To work toward a solution, she says that the Virginia Nurses Association collaborates with nurses and nurse-affiliated organizations to gain an understanding of their needs, and to advocate for legislative change.
One such goal is to advocate for preceptor incentives, like the one offered by the Virginia Department of Health that provides an additional incentive pay for practitioners who serve as preceptors for students, supervising them during clinical rotations.
Another way organizations are working to combat the shortage is by allowing nursing students to assist the current workforce. These programs, often called Earn While You Learn, give students an opportunity to get hands-on educational experience, while helping nurses who need extra support.
Mary Washington Healthcare and Germanna Community College take part in one of these programs, which can onboard two cohorts of up to 60 nursing students per year who work from 12 to 20 hours per week, according to the American Hospital Association.
UVA Health also offers an Earn While You Learn program. Students with a high school diploma or GED can enroll to work as EMTs, CNAs, and pharmacy technicians. During these six- to 12-week programs, they receive both coursework and on-the-job training.
To support Virginia nurses, the Virginia Hospital and Healthcare Association launched the On Board Virginia website, which provides information about health care career paths, details about educational opportunities, and job postings.

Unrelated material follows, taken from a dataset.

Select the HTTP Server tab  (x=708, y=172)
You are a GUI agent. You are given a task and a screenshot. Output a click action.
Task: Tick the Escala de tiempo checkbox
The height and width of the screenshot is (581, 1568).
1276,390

Ultimately, Jones says the most important thing people can do to support nurses is to talk with them, to understand their day-to-day challenges, and to comprehend the essential impact that they have.
“We need the public to support us as professionals, and then once you enter the organization, regardless of if we’re short staffed, you will receive the best care ever,” Jones says. “Give us grace and space, and we can all get through this together. It’s just going to take time.”